How to get list of stored tokens created by analyzer in solr 6.6.0

1.1k Views Asked by At

I am uploading documents for indexing in solr it is working perfectly and with the help of luke i can get all index terms created by solr.

My requirement is to get list of tokens created by analyzer. like if i pass "This is Simple HTML Document" then tokenizer will create tokens something like this:

[simple][html][document]. I want this list for my indexed documents.

How can i get this.

Thanks

3

There are 3 best solutions below

0
On

There are different ways to achieve this :

1) If you have enabled the Term Vector for the field of interest, you could use the term vector component.

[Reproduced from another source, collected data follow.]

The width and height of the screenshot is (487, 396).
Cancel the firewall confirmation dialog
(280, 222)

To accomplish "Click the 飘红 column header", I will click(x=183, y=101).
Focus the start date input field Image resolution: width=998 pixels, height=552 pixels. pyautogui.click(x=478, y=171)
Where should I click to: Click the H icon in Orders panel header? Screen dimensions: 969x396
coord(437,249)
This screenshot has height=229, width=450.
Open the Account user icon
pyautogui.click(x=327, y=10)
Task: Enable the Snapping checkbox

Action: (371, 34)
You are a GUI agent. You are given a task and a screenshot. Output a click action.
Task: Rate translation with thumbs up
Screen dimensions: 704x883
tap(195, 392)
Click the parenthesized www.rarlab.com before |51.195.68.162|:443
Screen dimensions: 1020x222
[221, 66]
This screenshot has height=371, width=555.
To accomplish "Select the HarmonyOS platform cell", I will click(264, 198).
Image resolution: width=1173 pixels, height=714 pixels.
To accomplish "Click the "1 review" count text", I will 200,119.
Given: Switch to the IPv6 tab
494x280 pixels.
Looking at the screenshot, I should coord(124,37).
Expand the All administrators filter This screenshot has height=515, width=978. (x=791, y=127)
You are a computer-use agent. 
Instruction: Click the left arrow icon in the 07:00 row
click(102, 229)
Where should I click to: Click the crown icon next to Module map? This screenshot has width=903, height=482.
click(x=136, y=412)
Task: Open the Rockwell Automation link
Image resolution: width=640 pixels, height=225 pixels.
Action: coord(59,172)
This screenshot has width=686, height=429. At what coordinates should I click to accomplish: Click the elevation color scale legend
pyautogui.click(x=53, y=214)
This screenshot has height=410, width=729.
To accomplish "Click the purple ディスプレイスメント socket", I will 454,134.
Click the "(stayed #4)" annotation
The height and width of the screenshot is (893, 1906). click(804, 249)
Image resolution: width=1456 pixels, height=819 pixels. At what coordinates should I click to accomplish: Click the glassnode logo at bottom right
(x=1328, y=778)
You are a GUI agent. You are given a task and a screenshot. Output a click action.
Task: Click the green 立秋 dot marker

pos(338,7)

2) You can explore the schema browser functionality and see the indexed tokens

3) you can use luke to explore the indexed tokens per document/field

4) you can use the Analysis tool to run analysis on the fly

1
On

You could try to use

The Term Vector Component (TVC) is a SearchComponent designed to return information about documents that is stored when setting the termVector attribute on a field:

<field name="features" type="text" indexed="true" stored="true" multiValued="true" termVectors="true" termPositions="true" termOffsets="true"/>

Changes required in solrconfig.xml

You need to enable the TermVectorComponent in your solr configuration (this is already in the example solrconfig.xml):

<searchComponent name="tvComponent" class="org.apache.solr.handler.component.TermVectorComponent"/>

A RequestHandler configuration using this component could look like this:

<requestHandler name="tvrh" class="org.apache.solr.handler.component.SearchHandler">
        <lst name="defaults">
                <bool name="tv">true</bool>
        </lst>
        <arr name="last-components">
                <str>tvComponent</str>
        </arr>
</requestHandler>

More information : https://wiki.apache.org/solr/TermVectorComponent

0
On

you can get that info in the Analysis tab of Solr Admin page